1. A 1200 kg car moves along a horizontal road
at speed v0 = 20.1 m/s. The road is wet,
so the static friction coefficient between the
tires and the road is only μs = 0.189 and
the kinetic friction coefficient is even lower,
μk = 0.1323.
The acceleration of gravity is 9.8 m/s^2 .
What is the shortest possible stopping distance for the car under such conditions? Use
g = 9.8 m/s^2 and neglect the reaction time of
the driver.
Answer in units of m.
2. A block accelerates at 3.1 m/s^2 down a plane
inclined at an angle 24.0◦.
Find μk between the block and the inclined plane. The acceleration of gravity is
9.81 m/s^2 .
Help!!!
To find the answers to both questions, we will need to use the equations of motion and the relationship between friction and acceleration. I will guide you through the steps for each question.
Question 1:
Step 1: Determine the stopping distance using the formula s = (v0^2) / (2a), where s is the stopping distance, v0 is the initial velocity, and a is the deceleration (negative acceleration).
Step 2: Calculate the deceleration using the formula a = -μs * g, where μs is the static friction coefficient and g is the acceleration due to gravity.
Step 3: Substitute the value of the deceleration in step 2 into the formula in step 1 to find the stopping distance.

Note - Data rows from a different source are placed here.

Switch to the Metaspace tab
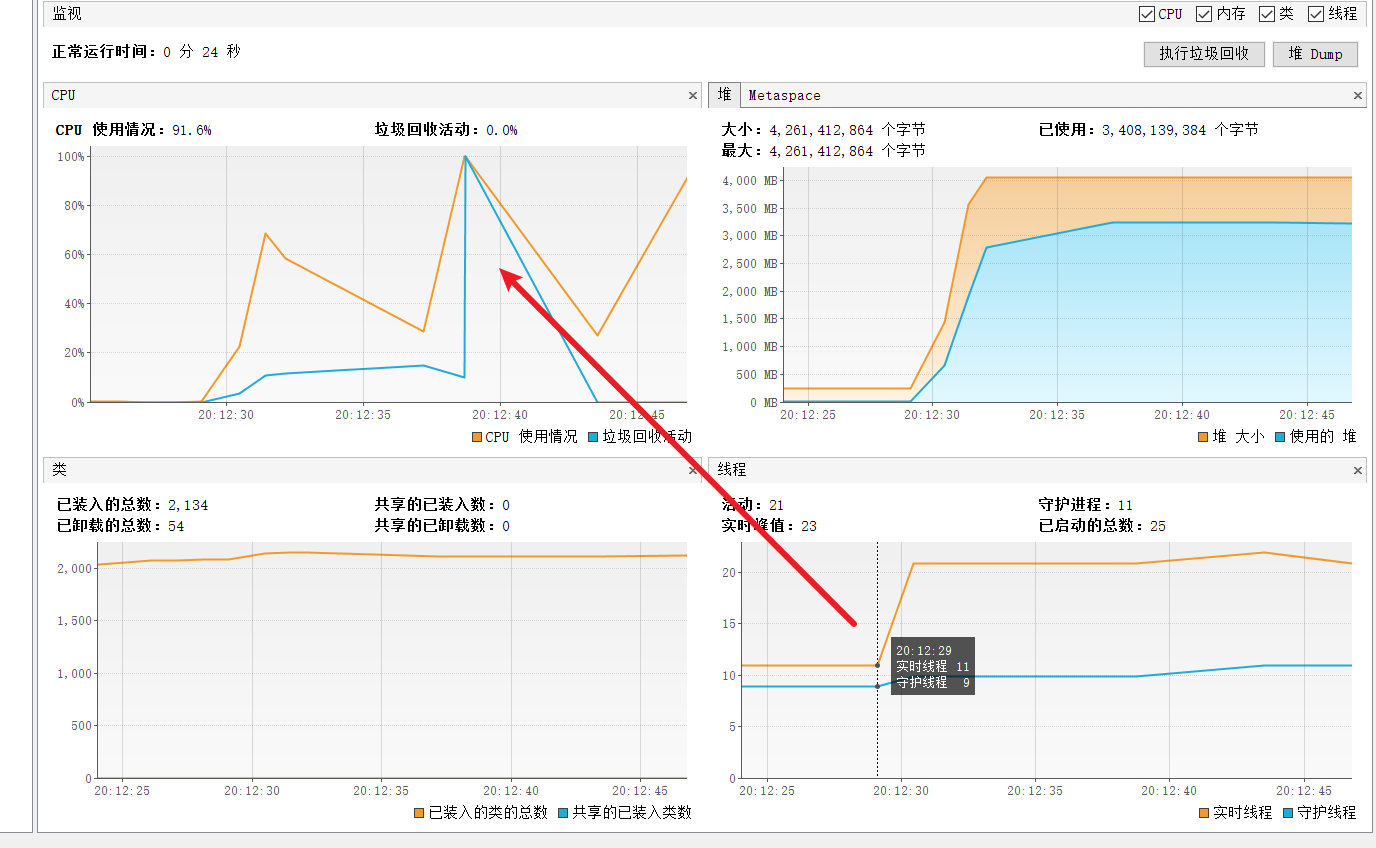Viewport: 1376px width, 848px height. (784, 96)
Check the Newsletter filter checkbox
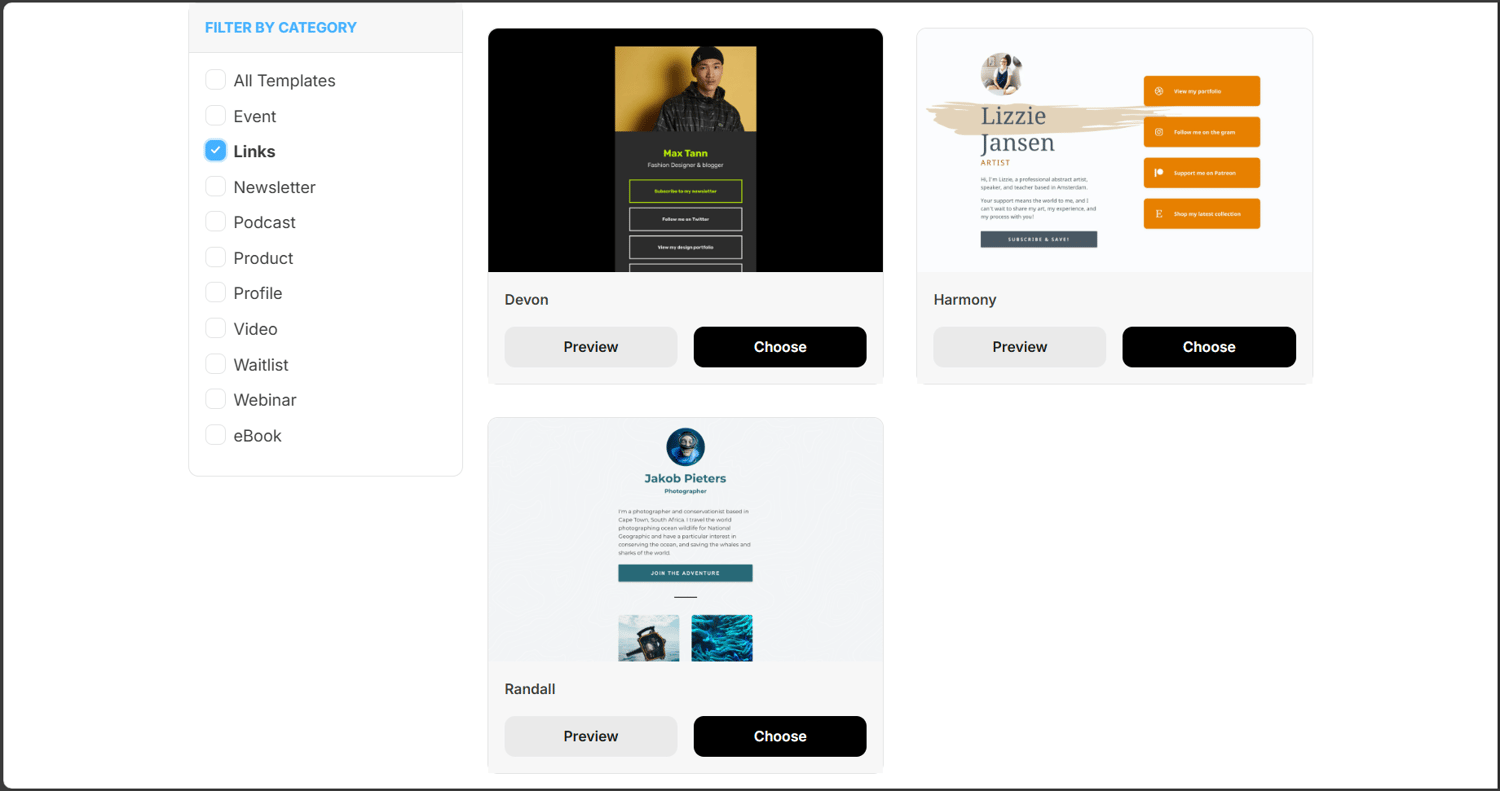The width and height of the screenshot is (1500, 791). [215, 186]
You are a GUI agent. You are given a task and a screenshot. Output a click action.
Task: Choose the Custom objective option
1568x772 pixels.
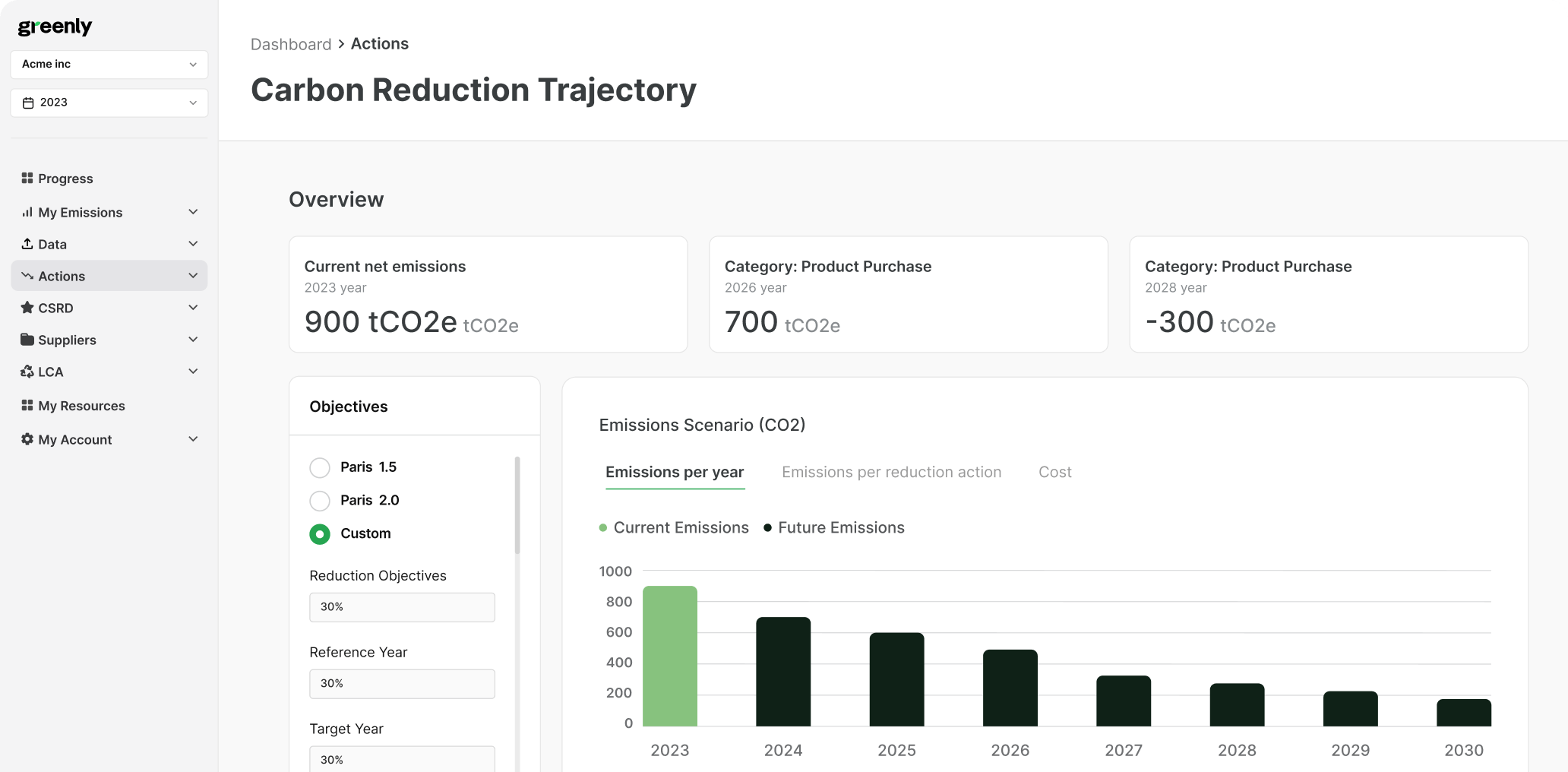[319, 533]
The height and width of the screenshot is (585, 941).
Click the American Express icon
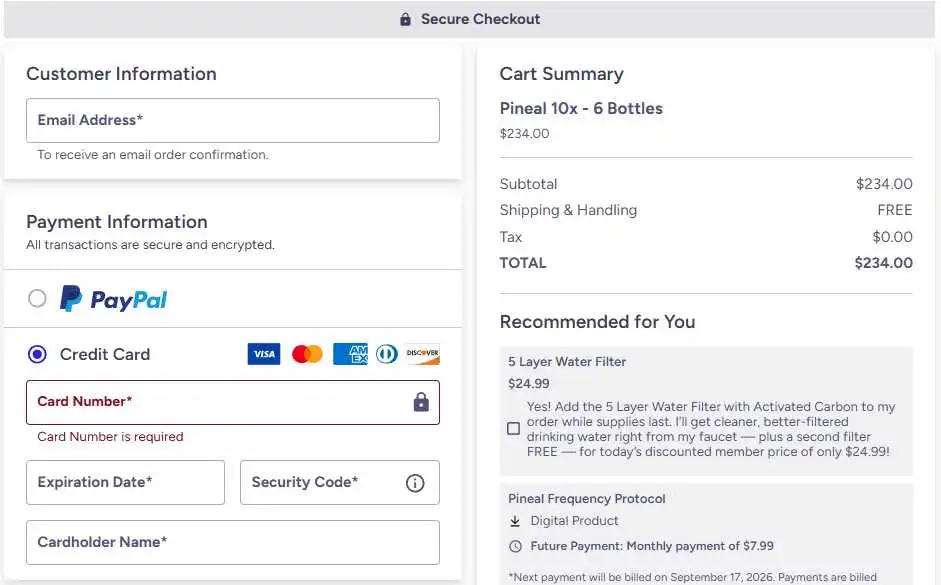coord(350,354)
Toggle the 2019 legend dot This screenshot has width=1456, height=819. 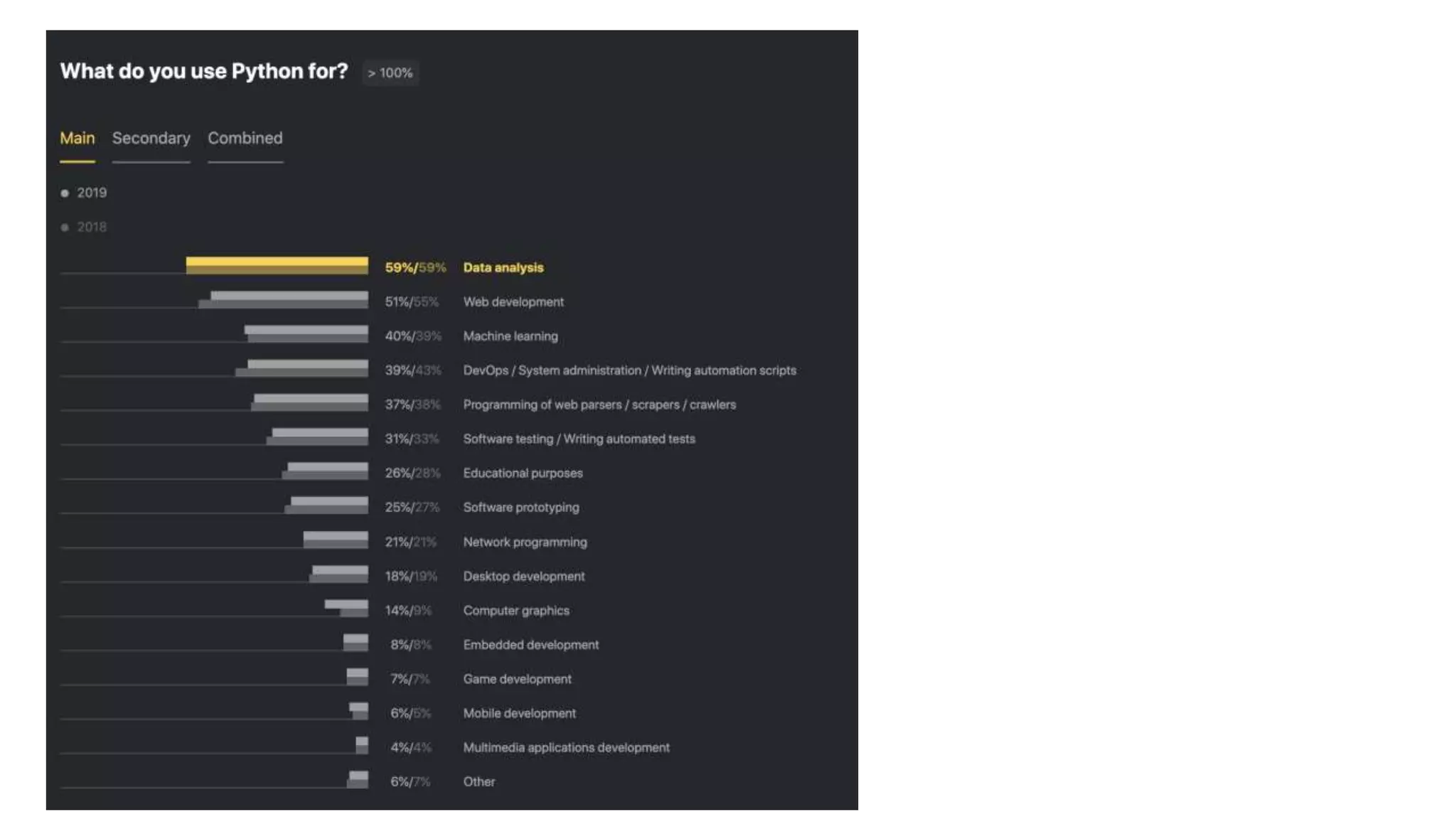click(x=65, y=193)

Let's now calculate the stopping distance:
Step 1: s = (v0^2) / (2a)
Given v0 = 20.1 m/s and a = -μs * g, where μs = 0.189 and g = 9.8 m/s^2.
Step 2: Calculate a:
a = -0.189 * 9.8 = -1.8642 m/s^2
Step 3: Substitute the values:
s = (20.1^2) / (2 * (-1.8642))
s = 202.01 / (-3.7284)
s ≈ -54.18 m
The stopping distance for the car, under the given conditions, is approximately 54.18 meters. Since distance cannot be negative, we take the absolute value of the result.
Question 2:
Step 1: Determine the coefficient of kinetic friction using the formula μk = tan(angle), where μk is the coefficient of kinetic friction and angle is the angle of inclination.
Let's now calculate the coefficient of kinetic friction:
Given angle = 24.0° and g = 9.81 m/s^2.
Step 1: μk = tan(angle)
μk = tan(24.0°)
Using a calculator, μk ≈ 0.4456.
So, the coefficient of kinetic friction between the block and the inclined plane is approximately 0.4456.
I hope this helps! If you have any further questions, feel free to ask.
Sure! I can help you with both of these problems. Let's take them step by step.
1. To find the shortest possible stopping distance for the car, we need to determine the maximum value of the friction force that can be applied by the road. Since the car is moving, the kinetic friction coefficient applies.
The friction force (F_friction) can be calculated using the formula:
F_friction = μk * m * g
where μk is the kinetic friction coefficient, m is the mass of the car, and g is the acceleration due to gravity.
Given:
μk = 0.1323
m = 1200 kg
g = 9.8 m/s^2
Substituting these values into the formula, we get:
F_friction = 0.1323 * 1200 kg * 9.8 m/s^2
Simplifying the calculation, we find:
F_friction = 1569.936 N
The friction force acts in the opposite direction to the motion of the car, causing it to decelerate. The deceleration (a) can be calculated using Newton's second law:
F_friction = m * a
Rearranging the equation, we find:
a = F_friction / m
Substituting the known values, we get:
a = 1569.936 N / 1200 kg
Simplifying the calculation, we find:
a = 1.30828 m/s^2
To find the stopping distance (d), we can use the following kinematic equation:
v^2 = v0^2 + 2a * d
Since the car is stopping, the final velocity (v) is zero.
0 = (20.1 m/s)^2 + 2 * 1.30828 m/s^2 * d
Simplifying the equation, we get:
d = - (20.1 m/s)^2 / (2 * 1.30828 m/s^2)
Calculating the result, we find:
d ≈ -154.695 m
However, distance cannot be negative, so the shortest possible stopping distance for the car is approximately 154.695 m.
2. To find the coefficient of kinetic friction (μk) between the block and the inclined plane, we can use the following formula:
μk = tan(θ)
where θ is the angle of the inclined plane.
Given:
θ = 24.0°
Substituting the value into the formula, we find:
μk = tan(24.0°)
Calculating the result, we find:
μk ≈ 0.445041
Therefore, the coefficient of kinetic friction (μk) between the block and the inclined plane is approximately 0.445041.
I hope this helps! Let me know if you have any further questions.